Happy New Year to the Radio Edit’s readers and subscribers. In case you missed it, on Medium, I closed out 2024 with an article about record deals, where I discussed the evolution of the record deal, its place in artist development and the importance of risk for artists and labels alike. I’ve also kicked off an experiment to offer a paid version of this Substack: I’d love supporters to participate and have a compelling promotion running this January - more details at the end of the post.
It’s still fairly sleepy in the music biz, unless you’re someone who publishes“first look” statistics from trade bodies to outline sector performance. The BPI, the industry trade body for recorded music, said “2024 figures reveal another milestone year for UK recorded music” . Consumer spending on music, according to the Entertainment Retailer’s Assocation (E.R.A), generated £2.4BN, which eclipsed 2001’s previous high point. But how was 2024 really for the UK recorded music sector?
The collated, annualised figures that we see in the E.R.A statement represent the flow of hard cash from consumers to retailers and streaming services. There’s evidently growing value there as it’s only at some point within the last decade that I remember it crossing the £1BN mark. E.R.A gives us a snapshot of total spend - it doesn’t tell us about the downstream economic impact to the British recorded music business. The BPi, representing as it does the UK’s record labels, own that particular story. To read BPi’s press release, it was a good year for record labels. “2024 proved another milestone year for UK recorded music, with BPI analysis based on Official Charts data revealing new heights for streaming, record-breaking success for women and a return to growth for physical music sales…[2024’s] growth was driven by an 11.0% rise in the streaming market, with 199.6 billion audio streams accumulated… contributing to a market where streaming…makes up 88.8% of consumption (2023: 87.7%).” *
Yet 2024 was a tough year for many who worked in the British music ecosystem. Major label groups underwent radical restructuring, with frontline labels merged and employees laid off. Acquisitions of independent companies by global corporations created anxiety about jobs and about the appetite for indies from acquirers backed by money markets and financial institutions. Global music tech services cut budgets and headcounts. As outlined by MVT and NTIA, live music and nightclub venues closed at an alarming pace. How do we account for the differences between the indicators of sector performance and the lived experiences of those working in it - and what is the true picture for 2024?

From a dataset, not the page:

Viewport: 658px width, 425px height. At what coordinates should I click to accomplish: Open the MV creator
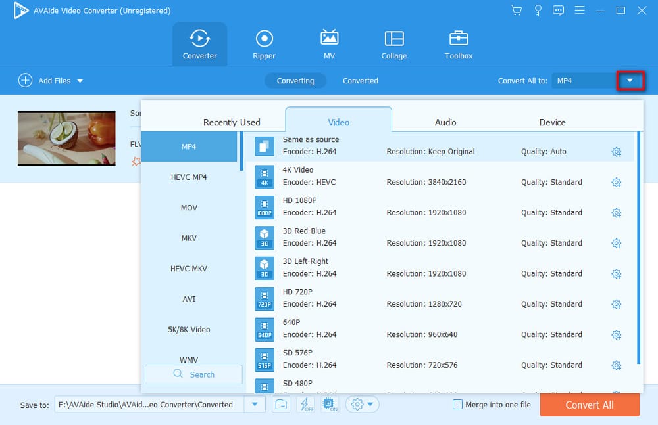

The economic upside presented by the published data is the culmination of artistic and business effort created prior to 2024. Some of that work may have happened decades ago, when seminal artists, from Elton John to Queen, Fleetwood Mac to the Arctic Monkeys, recorded some of their iconic songs. How continued this growth story will be depends on the ability to keep generating this value over the next few years – value that will need to flow to British labels for them to continue investing in home-grown repertoire. As album volume as measured by The Official Charts Company is referenced in both press releases, it’s useful to have a look at 2024’s aggregate album chart to see what it tells us.
In terms of successfully launching new music from new British artists: the only UK-signed debut album in the top 200 in 2024 was from Last Dinner Party. It is, in fact, the only debut album in the top 200 released since January 2023. To go back to the point about work today creating value tomorrow, this matters because the business of music is regenerative. The consumption of catalogue music by subscribers is great for finances today, but puts at risk the finances of the future. No successful new music today: no cash from it in in five or ten year’s time.
The BPI’s press release offers data that suggest a more successful year – specifically, the number of UK artists that had number one albums as opposed to the absolute ranking over the course of the year. To quote - “More than 20 British groups and solo acts topped the Official Albums Chart during the year.”. Any label product manager will tell you, when artists have a tenured fanbase that buys physical product, with the right timing, a number one album can be delivered with a degree of certainty. What is far more challenging is the generation of pervasive streaming consumption at scale required to compete with global, US-signed stars like Taylor Swift, The Weeknd or Olivia Rodrigo, or evergreen or culturally resonant local catalogue like Elton John or Little Mix. The facts delivered by the ‘24 album chart suggest a different reality to the happy picure described in the quote, where the ability to deliver any new music from the UK successfully is compromised. There are 14 albums in the top 200 of the album chart, year-to-date, that were released by British artists this year. Of these 14 albums, one was by David Gilmour, one was by Jools Holland and Rod Stewart and one was by The Cure.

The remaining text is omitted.